▸ Stated problem
Resize the records starting with the line with "The image size is (651, 690)." and going on through the line with "click(x=793, y=187)", both included. Write out every one of these lines in full. Multiply only the coordinates in the answers by 0.3, round them to whole numbers with halves going up, and leave all other numbers as they are.

▸ Dataset records
## Start

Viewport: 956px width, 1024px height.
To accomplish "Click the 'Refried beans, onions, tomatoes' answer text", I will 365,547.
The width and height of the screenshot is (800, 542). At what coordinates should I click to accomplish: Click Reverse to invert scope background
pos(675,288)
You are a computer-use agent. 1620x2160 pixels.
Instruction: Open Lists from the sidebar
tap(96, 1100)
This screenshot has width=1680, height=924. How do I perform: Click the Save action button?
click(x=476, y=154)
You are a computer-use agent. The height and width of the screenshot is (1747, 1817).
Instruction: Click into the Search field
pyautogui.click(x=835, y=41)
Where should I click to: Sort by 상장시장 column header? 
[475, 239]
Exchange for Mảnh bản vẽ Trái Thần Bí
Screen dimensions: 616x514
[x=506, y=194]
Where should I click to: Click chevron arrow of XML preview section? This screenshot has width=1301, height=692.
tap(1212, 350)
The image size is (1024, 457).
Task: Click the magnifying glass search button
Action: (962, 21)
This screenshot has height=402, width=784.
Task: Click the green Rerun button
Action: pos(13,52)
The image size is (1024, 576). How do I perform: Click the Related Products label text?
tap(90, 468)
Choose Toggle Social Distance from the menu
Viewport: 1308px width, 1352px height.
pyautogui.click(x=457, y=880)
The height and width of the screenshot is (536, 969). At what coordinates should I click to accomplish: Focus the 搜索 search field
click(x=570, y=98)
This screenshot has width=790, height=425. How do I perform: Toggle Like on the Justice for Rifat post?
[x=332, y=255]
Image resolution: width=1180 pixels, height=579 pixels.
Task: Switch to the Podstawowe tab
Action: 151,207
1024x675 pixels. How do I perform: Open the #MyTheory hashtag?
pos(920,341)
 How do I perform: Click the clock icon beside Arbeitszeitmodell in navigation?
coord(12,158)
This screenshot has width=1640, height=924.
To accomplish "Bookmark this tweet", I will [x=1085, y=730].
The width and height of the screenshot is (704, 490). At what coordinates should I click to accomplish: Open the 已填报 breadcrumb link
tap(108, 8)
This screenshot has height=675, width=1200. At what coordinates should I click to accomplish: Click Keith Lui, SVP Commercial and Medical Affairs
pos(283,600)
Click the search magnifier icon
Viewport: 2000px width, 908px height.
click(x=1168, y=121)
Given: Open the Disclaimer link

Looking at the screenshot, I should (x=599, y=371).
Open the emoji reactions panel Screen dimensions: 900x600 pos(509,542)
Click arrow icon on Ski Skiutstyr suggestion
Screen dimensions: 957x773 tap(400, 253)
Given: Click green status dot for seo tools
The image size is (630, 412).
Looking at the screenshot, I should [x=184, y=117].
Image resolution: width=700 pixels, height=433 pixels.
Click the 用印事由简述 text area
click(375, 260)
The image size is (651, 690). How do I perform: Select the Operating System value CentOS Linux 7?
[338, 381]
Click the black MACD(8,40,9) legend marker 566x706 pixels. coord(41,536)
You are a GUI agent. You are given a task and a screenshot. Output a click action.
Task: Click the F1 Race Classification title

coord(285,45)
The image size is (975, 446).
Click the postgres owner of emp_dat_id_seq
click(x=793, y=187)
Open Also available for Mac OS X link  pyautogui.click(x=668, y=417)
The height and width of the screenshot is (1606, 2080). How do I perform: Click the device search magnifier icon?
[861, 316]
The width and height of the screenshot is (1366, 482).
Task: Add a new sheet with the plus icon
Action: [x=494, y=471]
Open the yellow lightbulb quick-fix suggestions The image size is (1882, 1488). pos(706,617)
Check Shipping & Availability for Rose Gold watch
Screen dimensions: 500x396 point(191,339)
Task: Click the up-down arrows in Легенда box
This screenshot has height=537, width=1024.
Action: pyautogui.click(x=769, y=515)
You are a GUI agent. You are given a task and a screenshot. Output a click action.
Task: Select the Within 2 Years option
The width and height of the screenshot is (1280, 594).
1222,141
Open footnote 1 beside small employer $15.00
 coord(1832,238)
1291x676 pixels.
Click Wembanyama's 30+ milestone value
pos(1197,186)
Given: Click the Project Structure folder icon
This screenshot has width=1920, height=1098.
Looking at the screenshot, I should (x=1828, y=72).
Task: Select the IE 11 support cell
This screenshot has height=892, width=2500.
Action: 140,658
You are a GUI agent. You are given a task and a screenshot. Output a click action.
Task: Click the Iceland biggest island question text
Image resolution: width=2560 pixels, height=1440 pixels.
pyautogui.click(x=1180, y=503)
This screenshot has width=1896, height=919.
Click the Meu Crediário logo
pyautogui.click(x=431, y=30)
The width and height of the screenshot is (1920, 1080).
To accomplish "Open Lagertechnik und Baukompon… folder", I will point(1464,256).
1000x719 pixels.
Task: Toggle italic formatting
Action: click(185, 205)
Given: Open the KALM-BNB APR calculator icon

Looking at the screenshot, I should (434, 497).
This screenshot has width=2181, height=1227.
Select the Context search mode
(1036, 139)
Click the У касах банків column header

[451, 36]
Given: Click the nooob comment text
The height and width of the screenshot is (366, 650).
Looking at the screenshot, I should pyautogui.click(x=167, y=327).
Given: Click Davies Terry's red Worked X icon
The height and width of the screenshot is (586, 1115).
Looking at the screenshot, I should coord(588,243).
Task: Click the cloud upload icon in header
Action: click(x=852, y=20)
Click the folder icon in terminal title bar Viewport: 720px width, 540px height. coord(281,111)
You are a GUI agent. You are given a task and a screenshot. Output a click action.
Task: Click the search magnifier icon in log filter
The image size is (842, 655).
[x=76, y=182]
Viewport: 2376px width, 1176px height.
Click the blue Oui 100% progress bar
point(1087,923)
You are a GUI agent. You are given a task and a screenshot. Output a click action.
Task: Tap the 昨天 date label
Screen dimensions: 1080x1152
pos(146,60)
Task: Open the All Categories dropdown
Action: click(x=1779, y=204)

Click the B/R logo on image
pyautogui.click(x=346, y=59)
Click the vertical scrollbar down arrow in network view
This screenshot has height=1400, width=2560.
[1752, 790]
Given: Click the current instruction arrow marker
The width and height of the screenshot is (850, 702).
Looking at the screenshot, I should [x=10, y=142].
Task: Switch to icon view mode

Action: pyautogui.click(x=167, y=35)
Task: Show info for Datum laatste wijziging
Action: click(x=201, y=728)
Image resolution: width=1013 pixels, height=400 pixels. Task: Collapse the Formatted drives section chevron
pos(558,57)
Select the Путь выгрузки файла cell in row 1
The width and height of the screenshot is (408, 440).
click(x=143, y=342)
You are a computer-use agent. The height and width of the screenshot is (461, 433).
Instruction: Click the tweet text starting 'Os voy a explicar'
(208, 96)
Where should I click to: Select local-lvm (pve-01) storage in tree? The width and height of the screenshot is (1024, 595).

## End

▸ Exercise output
The image size is (651, 690). How do I perform: Select the Operating System value CentOS Linux 7?
[101, 114]
Click the black MACD(8,40,9) legend marker 566x706 pixels. coord(12,161)
You are a GUI agent. You are given a task and a screenshot. Output a click action.
Task: Click the F1 Race Classification title

coord(86,14)
The image size is (975, 446).
Click the postgres owner of emp_dat_id_seq
click(x=238, y=56)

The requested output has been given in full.